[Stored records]

######

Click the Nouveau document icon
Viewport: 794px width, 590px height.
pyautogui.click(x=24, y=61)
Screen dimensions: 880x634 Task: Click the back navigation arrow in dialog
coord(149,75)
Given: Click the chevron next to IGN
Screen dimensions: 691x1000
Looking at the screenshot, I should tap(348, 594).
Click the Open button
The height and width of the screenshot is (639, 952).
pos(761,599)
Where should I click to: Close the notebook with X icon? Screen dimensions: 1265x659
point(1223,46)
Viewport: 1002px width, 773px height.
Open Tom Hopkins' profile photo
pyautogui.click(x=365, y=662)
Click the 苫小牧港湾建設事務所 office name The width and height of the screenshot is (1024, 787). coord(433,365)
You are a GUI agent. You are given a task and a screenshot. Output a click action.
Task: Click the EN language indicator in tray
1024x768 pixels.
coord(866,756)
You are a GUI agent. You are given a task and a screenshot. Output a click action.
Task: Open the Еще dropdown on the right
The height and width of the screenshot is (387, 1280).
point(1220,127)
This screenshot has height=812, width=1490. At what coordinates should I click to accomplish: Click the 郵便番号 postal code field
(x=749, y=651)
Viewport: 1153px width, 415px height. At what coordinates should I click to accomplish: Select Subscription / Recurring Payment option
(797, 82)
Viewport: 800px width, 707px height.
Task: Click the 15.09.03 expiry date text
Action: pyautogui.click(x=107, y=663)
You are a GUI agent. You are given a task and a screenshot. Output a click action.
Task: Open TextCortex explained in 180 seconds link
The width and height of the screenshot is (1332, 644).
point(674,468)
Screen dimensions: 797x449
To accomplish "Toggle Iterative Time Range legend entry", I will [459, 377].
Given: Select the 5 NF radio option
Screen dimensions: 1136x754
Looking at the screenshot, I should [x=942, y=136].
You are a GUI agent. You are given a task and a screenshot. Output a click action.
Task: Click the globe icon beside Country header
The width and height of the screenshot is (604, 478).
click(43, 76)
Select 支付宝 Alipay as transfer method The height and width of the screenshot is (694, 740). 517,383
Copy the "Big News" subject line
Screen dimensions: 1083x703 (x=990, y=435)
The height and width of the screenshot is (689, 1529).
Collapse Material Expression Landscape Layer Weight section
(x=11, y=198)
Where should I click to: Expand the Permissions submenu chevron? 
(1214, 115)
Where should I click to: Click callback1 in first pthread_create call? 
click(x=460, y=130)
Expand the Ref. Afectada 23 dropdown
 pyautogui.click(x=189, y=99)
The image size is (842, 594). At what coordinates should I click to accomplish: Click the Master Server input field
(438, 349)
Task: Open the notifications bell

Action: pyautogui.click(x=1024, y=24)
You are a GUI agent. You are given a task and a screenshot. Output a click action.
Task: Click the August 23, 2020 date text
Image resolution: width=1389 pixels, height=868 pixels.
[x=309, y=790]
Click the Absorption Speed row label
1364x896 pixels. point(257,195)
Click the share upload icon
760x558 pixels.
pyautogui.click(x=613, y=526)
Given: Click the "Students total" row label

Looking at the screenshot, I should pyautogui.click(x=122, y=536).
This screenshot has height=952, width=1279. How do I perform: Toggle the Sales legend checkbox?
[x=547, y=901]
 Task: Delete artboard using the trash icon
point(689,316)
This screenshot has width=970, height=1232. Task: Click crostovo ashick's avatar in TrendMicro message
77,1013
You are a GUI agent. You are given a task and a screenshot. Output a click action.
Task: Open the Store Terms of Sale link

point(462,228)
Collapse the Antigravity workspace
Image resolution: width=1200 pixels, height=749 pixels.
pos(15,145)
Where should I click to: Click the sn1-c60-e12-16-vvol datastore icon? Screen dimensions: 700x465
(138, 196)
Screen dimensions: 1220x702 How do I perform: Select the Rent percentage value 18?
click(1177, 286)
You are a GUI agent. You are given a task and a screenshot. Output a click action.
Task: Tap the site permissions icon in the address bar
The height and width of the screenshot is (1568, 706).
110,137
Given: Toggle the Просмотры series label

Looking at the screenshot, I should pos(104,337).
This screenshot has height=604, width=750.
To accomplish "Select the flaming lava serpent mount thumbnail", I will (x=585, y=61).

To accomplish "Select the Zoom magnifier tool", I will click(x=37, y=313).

######

What you have to do:
Go through the records from the first line and copy each one exactly, ending after the line that contains "Given: Click the chevron next to IGN". Give nothing else.

Response for this exercise:
Click the Nouveau document icon
Viewport: 794px width, 590px height.
pyautogui.click(x=24, y=61)
Screen dimensions: 880x634 Task: Click the back navigation arrow in dialog
coord(149,75)
Given: Click the chevron next to IGN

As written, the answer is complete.